Jens Stoltenberg said on Sunday that the alliance had heard Mr Trump's call for non-US members to shoulder a greater financial burden "loud and clear" and that allies are "stepping up."
In conciliatory comments apparently designed to smooth over repeated public criticism of other alliance members by the US leader, Mr Stoltenberg said member states had agreed to add $100 billion to defence budgets over the next two years.
Mr Trump has repeatedly complained that other members of Nato do not meet their spending commitments, including a blistering tirade at the NATO summit in Brussels in July in which called other member governments "delinquent."
Jens Stoltenberg, NATO Secretary General, just stated that because of me NATO has been able to raise far more money than ever before from its members after many years of decline. It’s called burden sharing. Also, more united. Dems & Fake News like to portray the opposite!— Donald J. Trump (@realDonaldTrump) January 27, 2019
He sent shockwaves through NATO last year when he questioned the alliance's value to the US. Last week the New York Times reported that he had multiple discussions with his top security advisers in 2018 about withdrawing.
Speaking on Fox News, a channel favoured by the president, Mr Stoltenberg praised Mr Trump's tough line.

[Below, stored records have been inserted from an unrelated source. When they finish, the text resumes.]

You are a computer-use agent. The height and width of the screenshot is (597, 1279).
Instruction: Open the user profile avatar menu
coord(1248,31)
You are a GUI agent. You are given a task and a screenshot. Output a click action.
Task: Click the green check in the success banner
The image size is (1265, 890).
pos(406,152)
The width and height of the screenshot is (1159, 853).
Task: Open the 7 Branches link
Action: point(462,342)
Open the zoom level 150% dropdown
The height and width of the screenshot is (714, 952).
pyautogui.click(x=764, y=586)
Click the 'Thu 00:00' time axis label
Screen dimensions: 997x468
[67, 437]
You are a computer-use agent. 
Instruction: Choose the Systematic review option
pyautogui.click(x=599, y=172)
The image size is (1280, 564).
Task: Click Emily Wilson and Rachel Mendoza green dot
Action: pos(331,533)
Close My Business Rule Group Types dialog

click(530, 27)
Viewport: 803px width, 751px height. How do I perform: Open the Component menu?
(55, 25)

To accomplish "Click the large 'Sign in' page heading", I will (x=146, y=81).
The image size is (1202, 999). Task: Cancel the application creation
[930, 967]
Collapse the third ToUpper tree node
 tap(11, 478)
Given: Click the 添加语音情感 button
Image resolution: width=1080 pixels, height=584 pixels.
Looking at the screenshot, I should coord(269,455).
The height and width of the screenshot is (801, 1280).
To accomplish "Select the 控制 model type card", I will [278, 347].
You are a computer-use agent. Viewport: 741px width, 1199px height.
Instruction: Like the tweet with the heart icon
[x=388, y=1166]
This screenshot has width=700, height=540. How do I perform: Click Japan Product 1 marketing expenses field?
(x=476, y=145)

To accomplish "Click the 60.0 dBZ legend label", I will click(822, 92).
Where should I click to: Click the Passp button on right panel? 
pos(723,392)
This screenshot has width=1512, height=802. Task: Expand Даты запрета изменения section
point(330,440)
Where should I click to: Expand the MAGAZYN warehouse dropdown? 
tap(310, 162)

"President Trump has been very clear. He is committed to NATO… but at the same time he has clearly stated that NATO allies need to invest more," said the former Norwegian prime minister.
"So we see some real money and real results, and we see that a clear message from President Trump is having an impact. NATO allies have heard the president loud and clear. NATO allies are stepping up."
“What he’s doing is to help us adapt the alliance, which we need,” he added. "This is a clear message to Russia and I think they see that."
Member nations agreed in 2014 to spend two percent of their gross domestic products on defence by 2024. But only four of the alliance’s 29 countries have already met that target with just 15 expected to reach it by the deadline.
Later on Sunday Mr Trump welcomed the praise, taking credit for the pledge of additional funding.
He tweeted: "Jens Stoltenberg, NATO Secretary General, just stated that because of me NATO has been able to raise far more money than ever before from its members after many years of decline. It’s called burden sharing. Also, more united. Dems & Fake News like to portray the opposite!"
Mr Trump's public doubts about the utility of the Nato alliance have alarmed European allies concerned about a repeat of Russia's 2014 annexation of Crimea and invasion of east Ukraine.